═══ Excerpted passage ═══

Implementation: app_utils/eas_fsk.py (encoder primitives) · app_utils/eas.py (EASAudioGenerator, header construction, attention tone, EOM) · app_utils/eas_decode.py (offline decoder) · app_utils/eas_demod.py (live AFSK demodulator)

Standards: FCC 47 CFR §11.31 (regulatory definition) · NRSC-4-B §4 / Annex D (industry standard, summarised in ../NRSC4B_SAME_STANDARD.md)

SAME (Specific Area Message Encoding) is the audio-layer signalling protocol used by the U.S. Emergency Alert System (EAS) and NOAA Weather Radio (NWR) to convey machine-readable alert headers. Every EAS activation begins with a SAME header burst, is followed by an audio attention tone and a voice (or synthesised) message, and ends with a SAME End-of-Message (EOM) burst.

EAS Station™ produces SAME audio for every outgoing broadcast — auto- forwarded CAP/IPAWS, OTA EAS relay, and operator-authored manual events — and consumes SAME audio off-air via the SDR / line-in receivers, decoding it back into structured alerts.


1. Physical layer

Parameter Value Notes
Modulation AFSK / NRZ (audio-frequency-shift keying, non-return-to-zero) No start/stop bits, no inter-bit gaps within a burst
Symbol rate 520 5⁄6 baud = 25 000 / 48 exactly = Fraction(3125, 6) Stored as SAME_BAUD in app_utils/eas_fsk.py
Mark frequency (logical 1) 2083 1⁄3 Hz = 4 × 25000 / 48 SAME_MARK_FREQ
Space frequency (logical 0) 1562.5 Hz = 3 × 25000 / 48 SAME_SPACE_FREQ
Centre frequency 1822.9 Hz Mid-point used by FM-discriminator demodulators
Bit order on-air LSB-first per byte (Note: this differs from MDC1200, which is MSB-first)
Audio channel Voice band (300–3000 Hz) Compatible with telephone, FM stereo, AM, narrowband LMR

The 520 5⁄6 baud rate produces exactly 4 mark-cycles or 3 space-cycles per bit period (1.92 ms/bit), giving the AFSK waveform integer-cycle symbols that align cleanly at every bit boundary — this is what makes SAME decodable on minimal receivers like NWR-only weather radios.

═══ Source data ═══

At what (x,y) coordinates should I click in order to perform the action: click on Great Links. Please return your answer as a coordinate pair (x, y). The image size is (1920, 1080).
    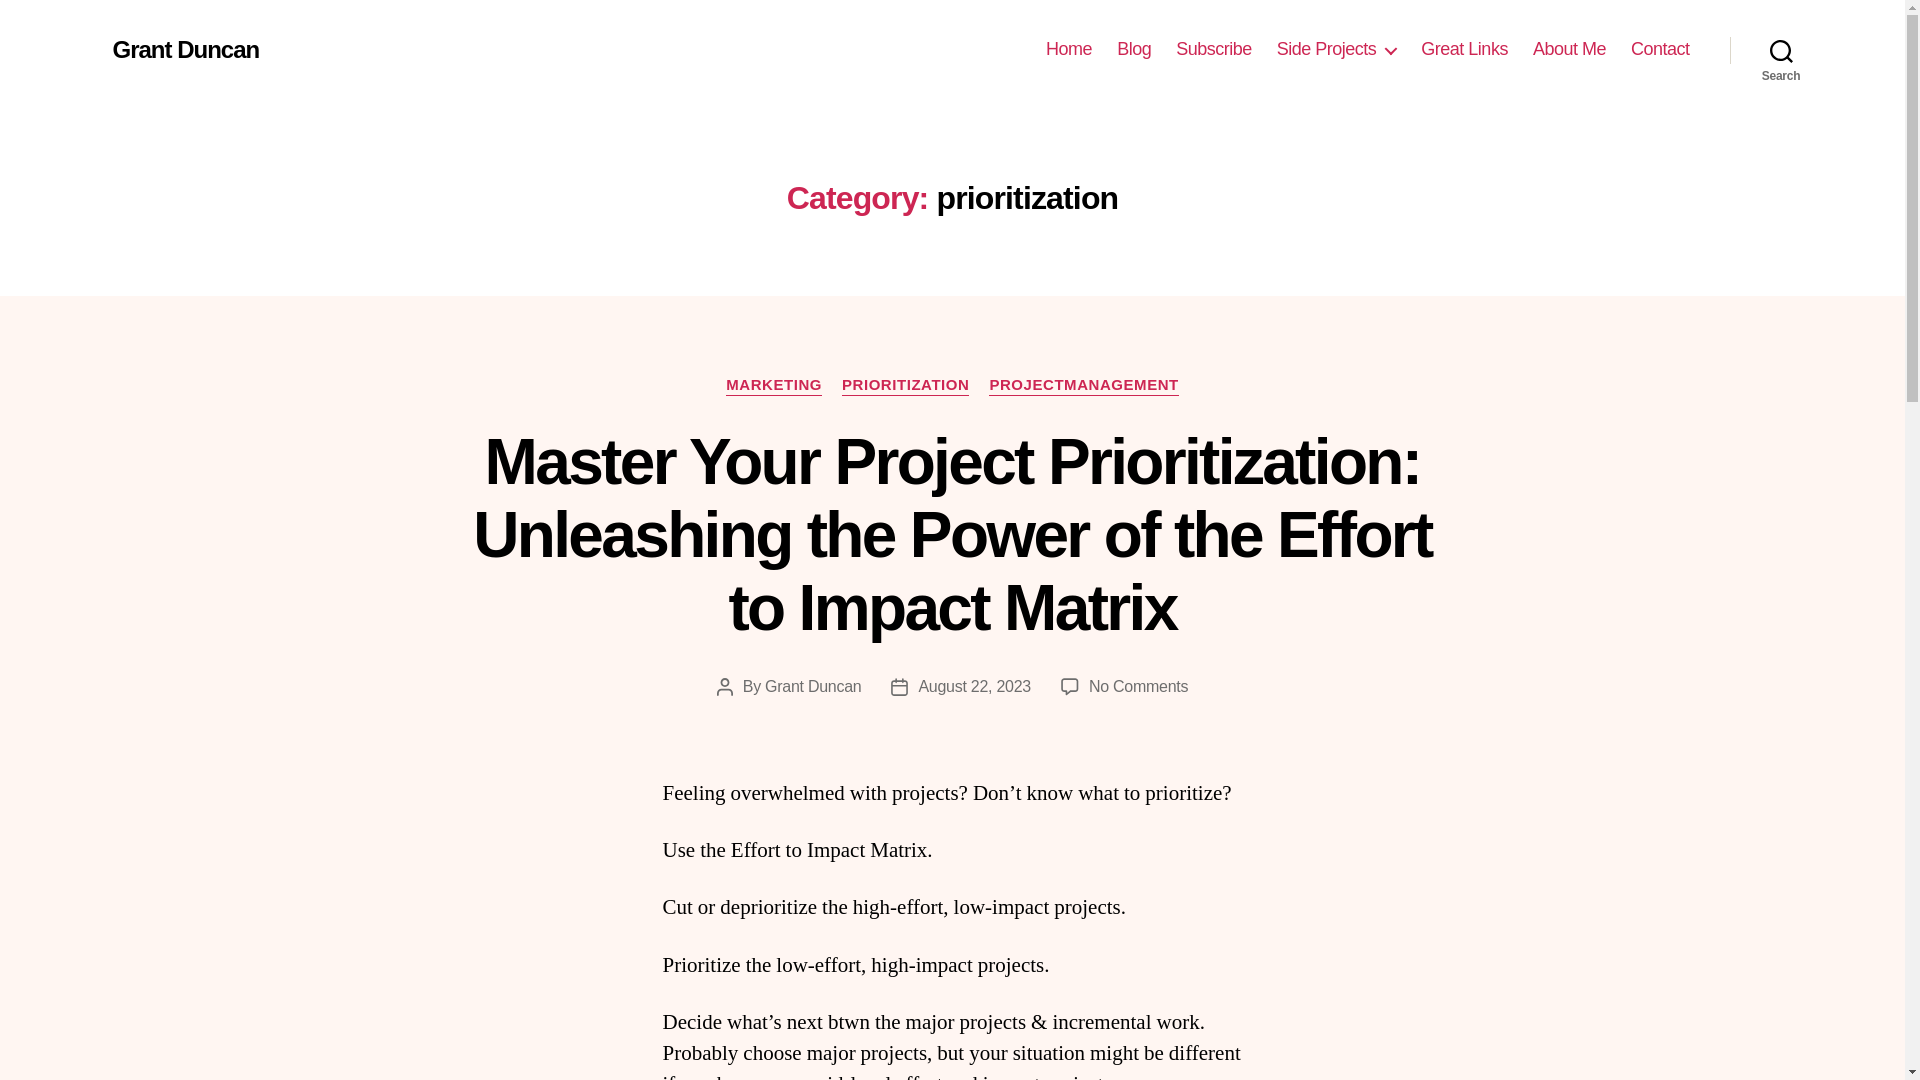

═══

Instructions:
1) According to the SAME passage, what kind of burst ends every EAS activation?
2) From the SAME passage, extract the stretch from "Implementation: app_utils/eas_fsk.py (encoder" through "(live AFSK demodulator)".
Work only from the SAME passage, not the listing.

Exercise responses:
1) A SAME End-of-Message (EOM) burst.

2)
Implementation: app_utils/eas_fsk.py (encoder primitives) · app_utils/eas.py (EASAudioGenerator, header construction, attention tone, EOM) · app_utils/eas_decode.py (offline decoder) · app_utils/eas_demod.py (live AFSK demodulator)